Saved data entries:
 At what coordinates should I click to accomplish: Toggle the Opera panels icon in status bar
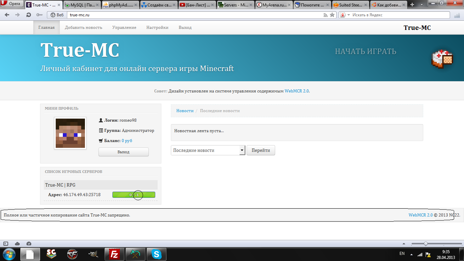[6, 244]
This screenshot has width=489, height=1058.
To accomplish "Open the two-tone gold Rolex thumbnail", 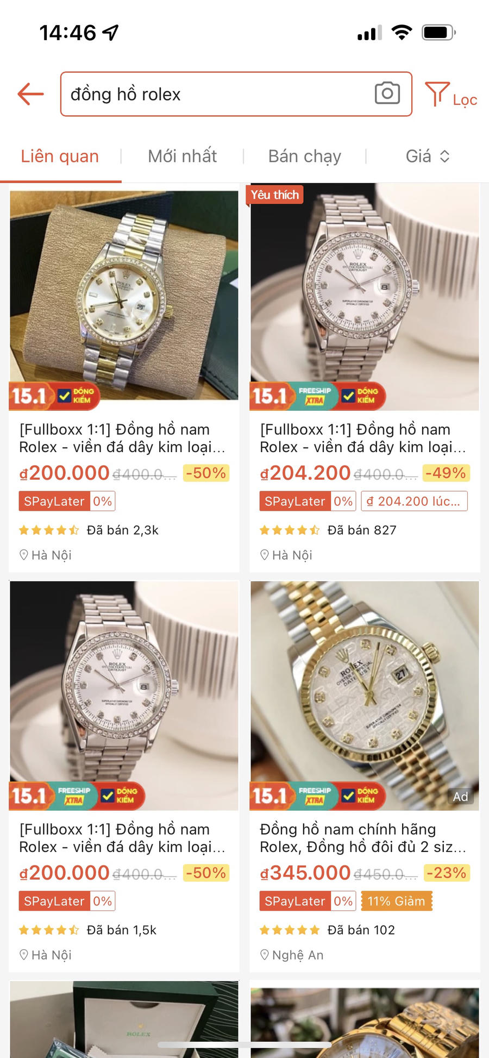I will point(124,296).
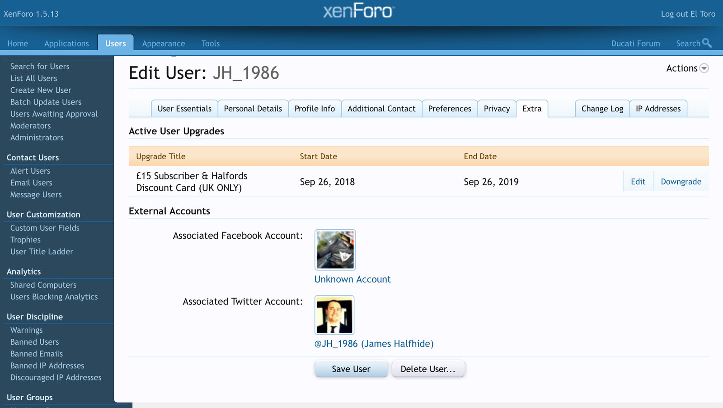Log out El Toro
Viewport: 723px width, 408px height.
[688, 14]
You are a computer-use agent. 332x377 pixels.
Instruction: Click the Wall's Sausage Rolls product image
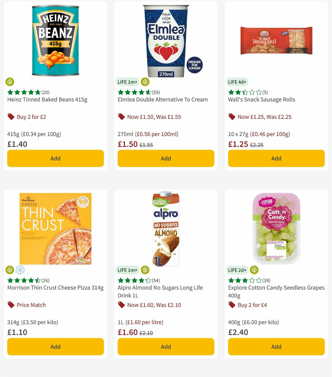275,40
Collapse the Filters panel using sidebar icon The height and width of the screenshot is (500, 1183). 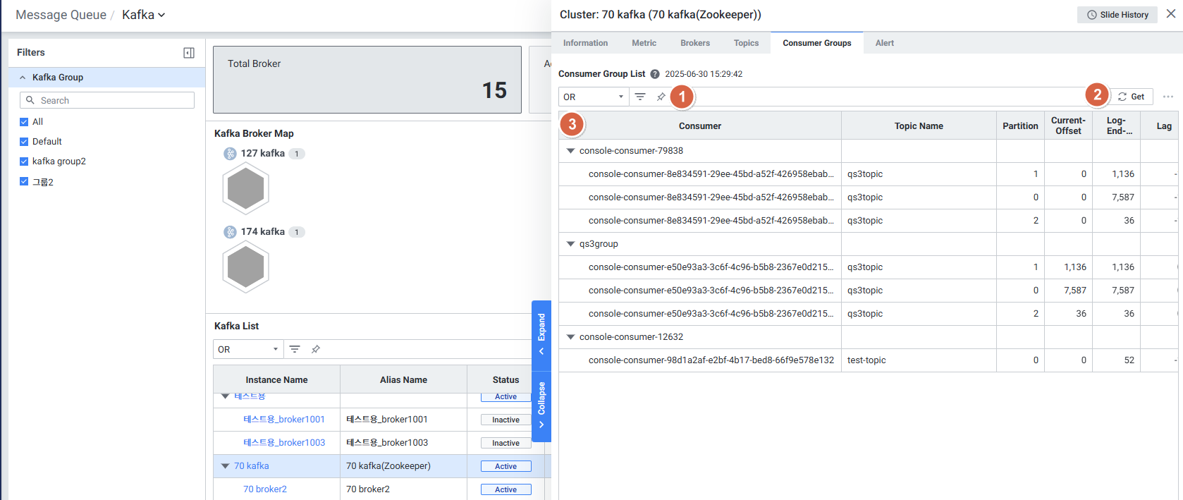click(x=188, y=53)
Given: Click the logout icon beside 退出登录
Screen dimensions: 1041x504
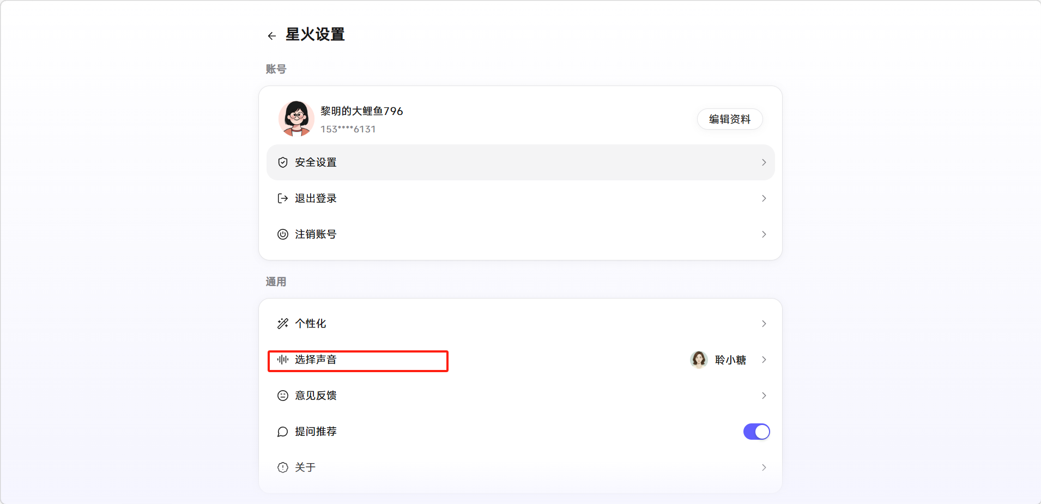Looking at the screenshot, I should pyautogui.click(x=282, y=198).
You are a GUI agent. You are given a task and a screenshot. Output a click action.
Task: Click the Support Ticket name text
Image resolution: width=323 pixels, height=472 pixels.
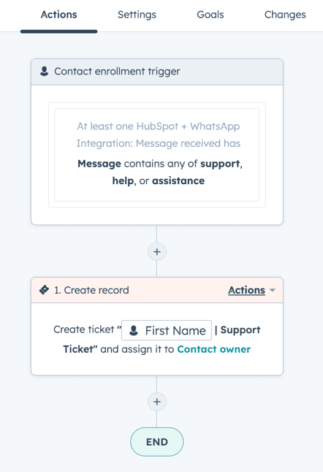(x=162, y=340)
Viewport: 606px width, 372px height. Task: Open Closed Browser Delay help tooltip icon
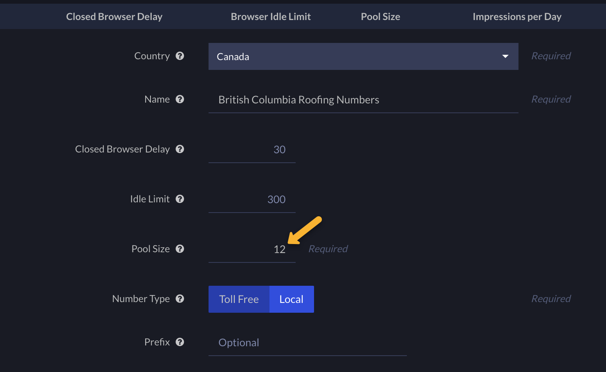(x=180, y=149)
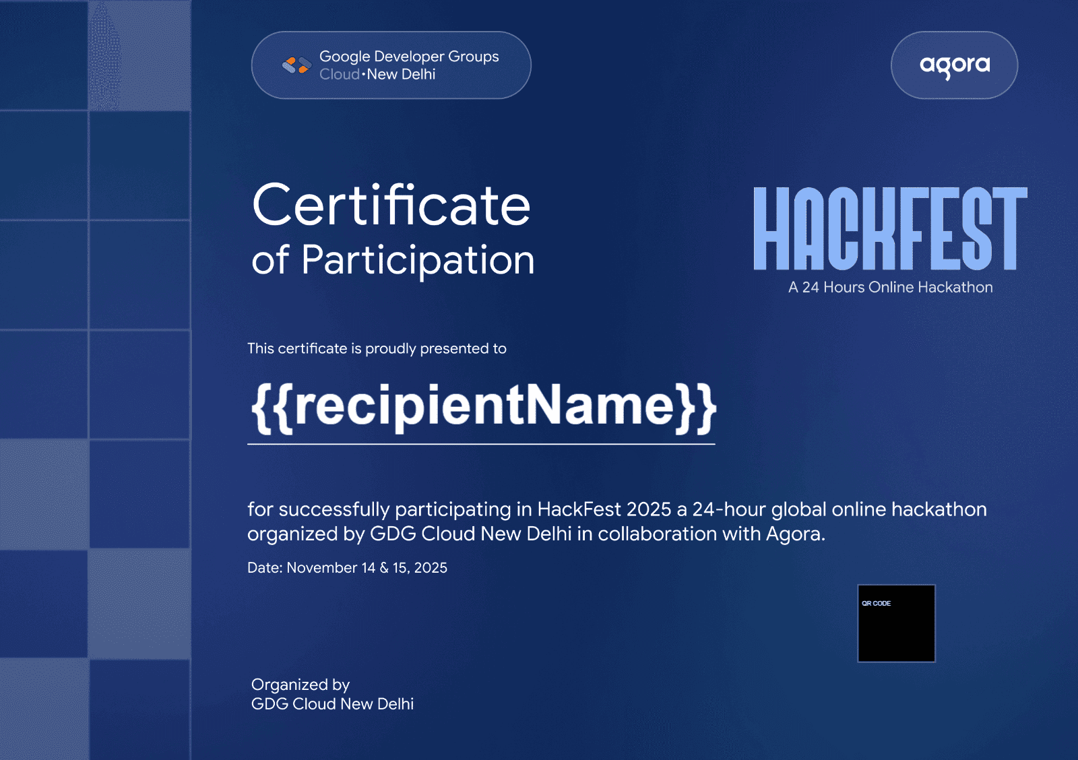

● **Work instruction**
Work through the data above line by line and give the number of lines in which "agent" occurs. Add nothing else.

● **Solution for this task**
2